Figure 4. The Gα_i signaling is essential in conveying the Ang II mediated, enhanced β-arrestin2 binding to the nephrin-c-terminus and nephrin endocytosis.

(a) The AT1 receptor D125AR126L mutant abolishes G-protein signaling and disables the Ang II induced enhanced β-arrestin2 binding to the nephrin-c-terminus (*n = 4, p = 0.014). (b) The inhibition of Gα_i by pertussis toxin (PTX) does not prevent the Ang II mediated enhanced β-arrestin2 binding to the nephrin-c-terminus (**n = 5, p = 0.0079). (c) The inhibition of the PI3kinase with Ly294002 does not influence the Ang II enhanced interaction of the nephrin-c-terminus-β-arrestin2 excluding the Gβγ pathway (*n = 4, p = 0.0143, p = 0.15 for Ly294002). (d) Gα_q mediates the AT1 receptor activation resulting in enhanced β-arrestin2 binding to the nephrin-c-terminus.

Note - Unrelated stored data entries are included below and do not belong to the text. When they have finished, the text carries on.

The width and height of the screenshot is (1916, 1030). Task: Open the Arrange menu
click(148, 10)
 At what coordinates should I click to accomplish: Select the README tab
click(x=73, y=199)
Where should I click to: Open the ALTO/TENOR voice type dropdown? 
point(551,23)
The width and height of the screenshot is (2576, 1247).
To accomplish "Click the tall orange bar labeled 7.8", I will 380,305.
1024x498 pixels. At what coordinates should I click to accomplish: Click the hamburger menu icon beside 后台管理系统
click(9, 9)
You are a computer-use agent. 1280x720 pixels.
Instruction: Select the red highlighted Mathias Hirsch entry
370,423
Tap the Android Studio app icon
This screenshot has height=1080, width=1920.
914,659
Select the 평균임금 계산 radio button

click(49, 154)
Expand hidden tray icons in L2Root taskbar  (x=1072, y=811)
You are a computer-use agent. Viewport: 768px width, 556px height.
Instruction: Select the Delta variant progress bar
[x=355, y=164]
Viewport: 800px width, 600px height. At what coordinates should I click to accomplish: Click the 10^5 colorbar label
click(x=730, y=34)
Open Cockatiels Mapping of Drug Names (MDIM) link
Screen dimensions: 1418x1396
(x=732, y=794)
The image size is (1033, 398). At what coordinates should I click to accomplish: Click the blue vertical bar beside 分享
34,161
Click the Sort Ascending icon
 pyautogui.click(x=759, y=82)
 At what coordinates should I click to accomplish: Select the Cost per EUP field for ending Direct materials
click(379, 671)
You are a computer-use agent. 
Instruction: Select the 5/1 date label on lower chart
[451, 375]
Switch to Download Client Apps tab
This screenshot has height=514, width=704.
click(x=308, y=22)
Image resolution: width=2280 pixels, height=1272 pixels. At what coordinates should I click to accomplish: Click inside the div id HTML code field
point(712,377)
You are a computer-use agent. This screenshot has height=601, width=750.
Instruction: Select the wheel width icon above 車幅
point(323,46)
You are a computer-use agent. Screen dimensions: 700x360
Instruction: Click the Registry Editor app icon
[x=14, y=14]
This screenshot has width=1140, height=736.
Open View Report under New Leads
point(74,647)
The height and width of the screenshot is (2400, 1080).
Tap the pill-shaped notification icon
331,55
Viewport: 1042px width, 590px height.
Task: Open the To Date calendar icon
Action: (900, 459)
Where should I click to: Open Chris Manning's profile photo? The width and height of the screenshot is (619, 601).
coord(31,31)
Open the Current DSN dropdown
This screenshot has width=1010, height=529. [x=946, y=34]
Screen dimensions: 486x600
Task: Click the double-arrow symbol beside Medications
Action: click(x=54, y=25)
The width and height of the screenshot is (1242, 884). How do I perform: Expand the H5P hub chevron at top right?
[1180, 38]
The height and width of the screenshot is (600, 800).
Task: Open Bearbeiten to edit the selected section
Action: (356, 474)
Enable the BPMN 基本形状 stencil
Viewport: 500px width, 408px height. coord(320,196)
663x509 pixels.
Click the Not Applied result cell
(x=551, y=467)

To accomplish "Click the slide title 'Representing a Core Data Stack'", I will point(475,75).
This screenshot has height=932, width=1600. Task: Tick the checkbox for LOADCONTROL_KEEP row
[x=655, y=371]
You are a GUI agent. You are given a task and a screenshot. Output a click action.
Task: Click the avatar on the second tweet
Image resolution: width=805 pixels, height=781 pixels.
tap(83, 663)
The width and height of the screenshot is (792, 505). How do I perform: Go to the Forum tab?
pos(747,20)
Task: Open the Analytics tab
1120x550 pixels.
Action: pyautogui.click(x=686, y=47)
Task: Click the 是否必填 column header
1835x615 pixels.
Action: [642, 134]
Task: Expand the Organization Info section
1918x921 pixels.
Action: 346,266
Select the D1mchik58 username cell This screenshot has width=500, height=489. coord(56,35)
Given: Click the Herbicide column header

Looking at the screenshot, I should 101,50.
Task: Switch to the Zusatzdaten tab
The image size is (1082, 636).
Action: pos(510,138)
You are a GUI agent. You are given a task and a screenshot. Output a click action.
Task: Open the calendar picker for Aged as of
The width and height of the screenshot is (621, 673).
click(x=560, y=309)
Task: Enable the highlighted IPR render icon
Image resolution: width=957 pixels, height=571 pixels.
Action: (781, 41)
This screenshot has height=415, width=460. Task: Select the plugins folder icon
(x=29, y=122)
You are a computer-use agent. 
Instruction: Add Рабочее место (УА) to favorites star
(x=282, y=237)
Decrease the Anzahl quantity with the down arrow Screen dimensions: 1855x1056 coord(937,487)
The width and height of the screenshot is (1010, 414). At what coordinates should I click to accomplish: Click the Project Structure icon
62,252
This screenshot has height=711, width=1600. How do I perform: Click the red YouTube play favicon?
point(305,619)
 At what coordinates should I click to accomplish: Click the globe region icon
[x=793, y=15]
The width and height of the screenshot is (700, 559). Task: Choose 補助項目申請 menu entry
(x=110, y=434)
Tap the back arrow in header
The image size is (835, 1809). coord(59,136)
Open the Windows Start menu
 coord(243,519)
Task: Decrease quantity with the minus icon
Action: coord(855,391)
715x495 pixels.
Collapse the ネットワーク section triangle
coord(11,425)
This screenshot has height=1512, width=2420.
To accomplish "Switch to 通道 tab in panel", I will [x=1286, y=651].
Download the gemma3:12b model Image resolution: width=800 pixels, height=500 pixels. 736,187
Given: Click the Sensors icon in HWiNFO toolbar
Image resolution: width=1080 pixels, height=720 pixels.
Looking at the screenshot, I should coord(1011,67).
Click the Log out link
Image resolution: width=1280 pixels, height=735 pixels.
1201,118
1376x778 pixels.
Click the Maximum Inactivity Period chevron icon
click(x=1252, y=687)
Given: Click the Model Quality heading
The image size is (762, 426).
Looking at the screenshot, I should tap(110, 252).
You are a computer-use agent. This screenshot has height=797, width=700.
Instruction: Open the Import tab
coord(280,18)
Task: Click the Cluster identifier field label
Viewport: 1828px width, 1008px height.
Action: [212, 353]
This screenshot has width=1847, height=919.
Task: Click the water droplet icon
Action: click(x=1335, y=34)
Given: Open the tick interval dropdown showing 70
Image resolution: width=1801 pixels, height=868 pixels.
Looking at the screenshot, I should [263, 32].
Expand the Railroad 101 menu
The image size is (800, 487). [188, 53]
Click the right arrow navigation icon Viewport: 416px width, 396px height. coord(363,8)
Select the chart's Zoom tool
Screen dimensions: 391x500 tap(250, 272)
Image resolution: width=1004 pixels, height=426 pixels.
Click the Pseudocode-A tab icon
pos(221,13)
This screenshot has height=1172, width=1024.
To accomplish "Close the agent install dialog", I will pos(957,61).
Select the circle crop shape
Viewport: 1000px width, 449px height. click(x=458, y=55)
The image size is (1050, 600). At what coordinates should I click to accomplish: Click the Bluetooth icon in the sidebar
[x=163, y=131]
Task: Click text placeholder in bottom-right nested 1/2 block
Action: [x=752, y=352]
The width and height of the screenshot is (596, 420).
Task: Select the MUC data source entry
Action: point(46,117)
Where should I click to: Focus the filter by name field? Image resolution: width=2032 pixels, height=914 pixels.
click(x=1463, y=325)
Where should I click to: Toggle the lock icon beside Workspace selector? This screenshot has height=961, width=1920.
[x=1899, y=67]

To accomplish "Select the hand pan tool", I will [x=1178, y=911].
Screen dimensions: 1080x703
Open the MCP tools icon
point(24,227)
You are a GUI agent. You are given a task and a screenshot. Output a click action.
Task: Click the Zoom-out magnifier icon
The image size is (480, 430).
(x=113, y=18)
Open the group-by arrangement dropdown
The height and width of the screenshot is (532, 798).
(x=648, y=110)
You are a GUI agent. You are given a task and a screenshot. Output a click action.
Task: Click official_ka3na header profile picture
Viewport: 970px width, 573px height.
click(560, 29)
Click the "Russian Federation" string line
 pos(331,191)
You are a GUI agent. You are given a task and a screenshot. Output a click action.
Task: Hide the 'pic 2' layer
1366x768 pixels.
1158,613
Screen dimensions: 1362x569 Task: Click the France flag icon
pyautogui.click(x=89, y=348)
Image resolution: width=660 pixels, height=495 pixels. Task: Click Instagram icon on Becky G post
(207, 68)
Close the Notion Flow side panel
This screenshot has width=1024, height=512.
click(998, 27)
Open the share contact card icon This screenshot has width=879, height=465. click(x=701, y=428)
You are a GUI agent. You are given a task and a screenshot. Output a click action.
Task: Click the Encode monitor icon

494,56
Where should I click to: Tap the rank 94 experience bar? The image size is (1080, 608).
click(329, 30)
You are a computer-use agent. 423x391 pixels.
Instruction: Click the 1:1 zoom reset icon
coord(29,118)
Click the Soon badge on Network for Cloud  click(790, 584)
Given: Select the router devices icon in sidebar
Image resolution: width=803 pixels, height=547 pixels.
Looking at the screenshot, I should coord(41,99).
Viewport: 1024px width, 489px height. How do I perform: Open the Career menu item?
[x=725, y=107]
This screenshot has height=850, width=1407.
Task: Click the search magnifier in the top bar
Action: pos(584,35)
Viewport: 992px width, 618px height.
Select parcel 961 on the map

The expression of GNAQ siRNA blocks the Ang II mediated enhancement of the β-arrestin2 binding to the nephrin-c-terminus. (e) The PLC inhibitor U73122 reduces the Ang II mediated nephrin endocytosis in HEK293T cells. (f) The PLC inhibitor U73122 abolishes the Ang II mediated enhanced β-arrestin2 binding to the nephrin-c-terminus in HEK293T (*n = 3, p = 0.0318). The use of the PLC inhibitor U73122 causes a reduced protein expression compared to conditions without U73122. All experiments were conducted in HEK293T cells. Comparable amounts of the nephrin-c-terminus fusion protein expression and its control were controlled by western blot. The expression of equivalent amounts of the AT1-receptors and its mutants was ensured by RT-PCR. The expression of the transfected nephrin fusion proteins and its control is shown in the supplemental Fig. 1Se–g. The expression of equivalent amounts of the AT1-receptors and its mutants was ensured by RT-PCR (supplemental Fig. 3Sb).